The TUN can be used as vhost-net backend. E.g, the tun_net_xmit() is the
interface to forward the skb from TUN to vhost-net/virtio-net.

However, there are many "goto drop" in the TUN driver. Therefore, the
kfree_skb_reason() is involved at each "goto drop" to help userspace
ftrace/ebpf to track the reason for the loss of packets.

The below reasons are introduced:

- SKB_DROP_REASON_SKB_PULL
- SKB_DROP_REASON_SKB_TRIM
- SKB_DROP_REASON_DEV_READY
- SKB_DROP_REASON_DEV_FILTER
- SKB_DROP_REASON_BPF_FILTER

Cc: Joao Martins <[email protected]>
Cc: Joe Jin <[email protected]>
Signed-off-by: Dongli Zhang <[email protected]>
---
drivers/net/tun.c | 37 ++++++++++++++++++++++++++++---------
include/linux/skbuff.h | 7 +++++++
include/trace/events/skb.h | 5 +++++
3 files changed, 40 insertions(+), 9 deletions(-)

diff --git a/drivers/net/tun.c b/drivers/net/tun.c
index aa27268edc5f..ab47a66deb7f 100644
--- a/drivers/net/tun.c
+++ b/drivers/net/tun.c
@@ -1062,13 +1062,16 @@ static netdev_tx_t tun_net_xmit(struct sk_buff *skb, struct net_device *dev)
struct netdev_queue *queue;
struct tun_file *tfile;
int len = skb->len;
+ int drop_reason;

rcu_read_lock();
tfile = rcu_dereference(tun->tfiles[txq]);

/* Drop packet if interface is not attached */
- if (!tfile)
+ if (!tfile) {
+ drop_reason = SKB_DROP_REASON_DEV_READY;
goto drop;
+ }

if (!rcu_dereference(tun->steering_prog))

GOAL 1:
Answer these questions from the TUN driver patch, each answer on its own line marked (a), (b) or (c).
(a) Which function is given as the interface that forwards the skb from TUN to vhost-net/virtio-net?
(b) In total, how many files does the patch touch?
(c) Which drop reason is set when the interface is not attached?
GOAL 2:
For each statement, say yes or no depending on whether the TUN driver patch agrees, and quote the words of the patch that decide it.
(a) SKB_DROP_REASON_BPF_FILTER is one of the reasons the patch introduces.
(b) kfree_skb_reason() is meant to help userspace track why packets are lost.
(c) The TUN cannot serve as a vhost-net backend.
GOAL 3: Return the part of the TUN driver patch from "Cc: Joao Martins" up to and including "insertions(+), 9 deletions(-)", copied word for word.

DATA PROVIDED:
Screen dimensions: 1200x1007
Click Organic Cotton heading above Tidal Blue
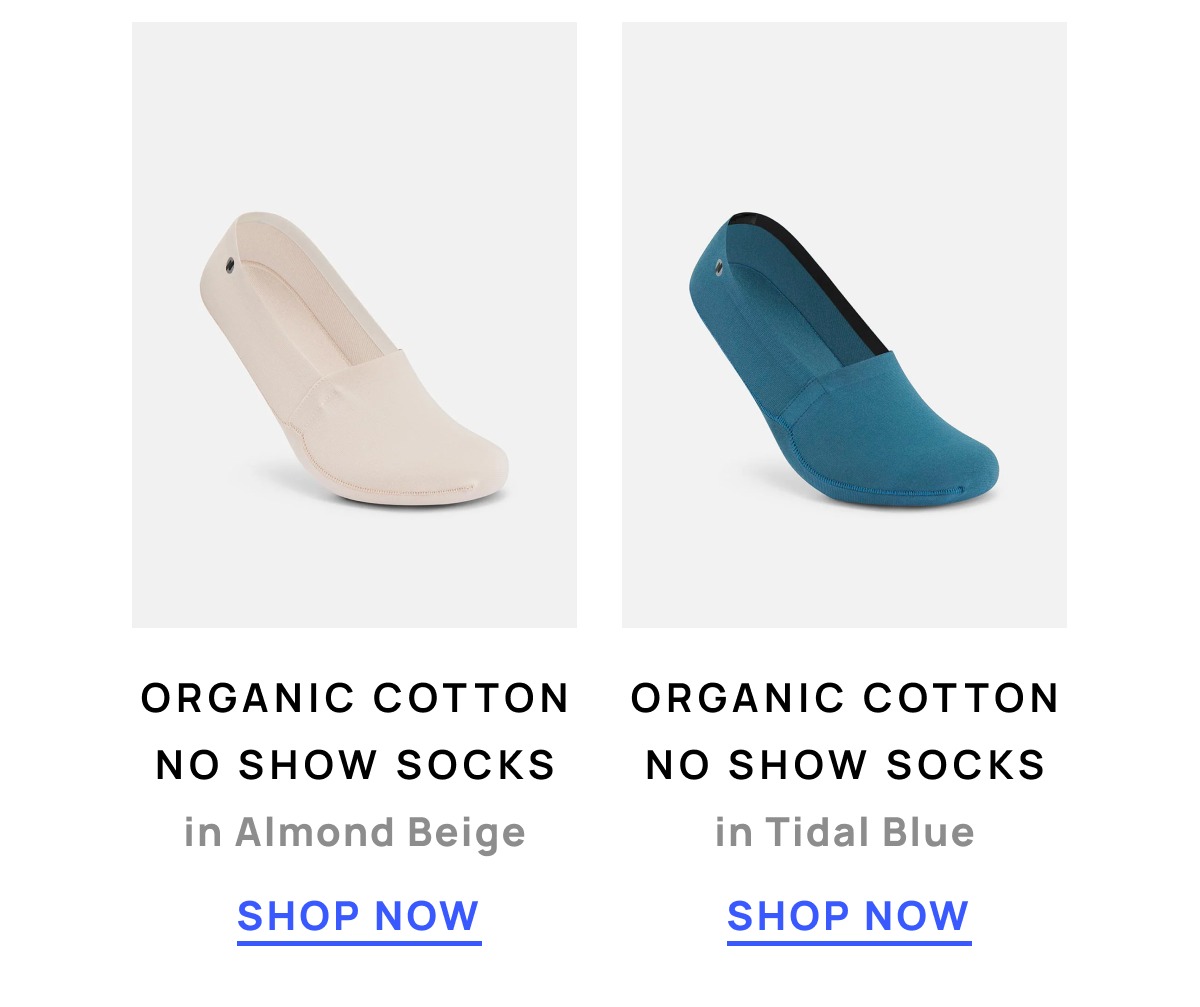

EXERCISE RESPONSE 1:
(a) tun_net_xmit()
(b) 3
(c) SKB_DROP_REASON_DEV_READY

EXERCISE RESPONSE 2:
(a) Yes: "SKB_DROP_REASON_BPF_FILTER"
(b) Yes: "to help userspace ftrace/ebpf to track the reason for the loss of packets"
(c) No: "The TUN can be used as vhost-net backend"

EXERCISE RESPONSE 3:
Cc: Joao Martins <[email protected]>
Cc: Joe Jin <[email protected]>
Signed-off-by: Dongli Zhang <[email protected]>
---
drivers/net/tun.c | 37 ++++++++++++++++++++++++++++---------
include/linux/skbuff.h | 7 +++++++
include/trace/events/skb.h | 5 +++++
3 files changed, 40 insertions(+), 9 deletions(-)